Even the dominant Roman Catholicism failed to knit the empire together, especially in Hungary where
the Magyar nobility were predominately Calvinist. Thus the Hapsburgs learned to rule through
regional councils that helped create common objectives for the various parts of the empire. But what
they lacked was centralized authority which would make these regional councils unnecessary.
It is therefore astounding that the Emperor Leopold I (r. 1658-1705) was not only able to halt the
military advances of the Ottomans (which culminated in the Siege of Vienna in 1683) but also resist the
military advances of Louis XIV. By the Treaty of Karlowitz in 1699, Leopold forced the Ottomans to
recognize his sovereignty over Hungary and he soon extended his authority over much of the Balkans.
He also gained access to the Mediterranean Sea via the Adriatic port city of Trieste which opened new
opportunities for trade - and compensated for the loss of political authority in Germany.
Leopold was succeeded by his eldest son Joseph I (r. 1705-1711) who continued Leopold’s policies.
Joseph was succeeded by his younger brother Charles VI (r. 1711-1740) who also continued these
policies but soon came to face a new problem.
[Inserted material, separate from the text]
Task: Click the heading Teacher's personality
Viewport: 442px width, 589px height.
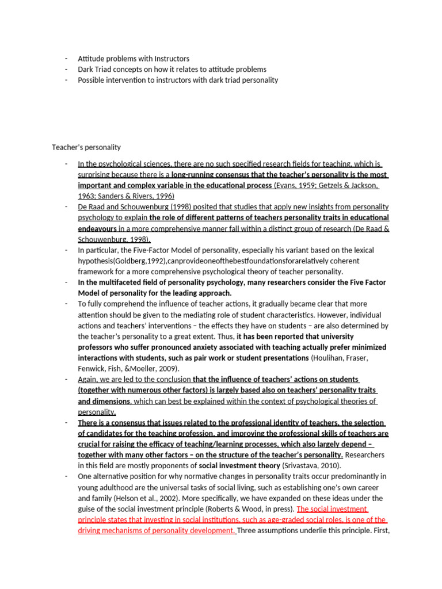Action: [x=86, y=147]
Like Henry VIII of England, he was not able to sire a
male heir and he feared very much the instability (internal and external), if his daughter, Maria
Theresa, should succeed him. So he worked for the approval of his family and the various rulers (big
and small) to recognize what he called the Pragmatic Sanction, which would legalize female
succession. Everyone agreed or were paid off and Maria Theresa succeeded her father. Nevertheless,
Charles failed to leave his daughter a strong army and one foreign ruler, Frederick II of Prussia,
would invade the Hapsburg domains two months after Charles’ death and seize the province of Silesia
- precipitating the War of the Austrian Succession.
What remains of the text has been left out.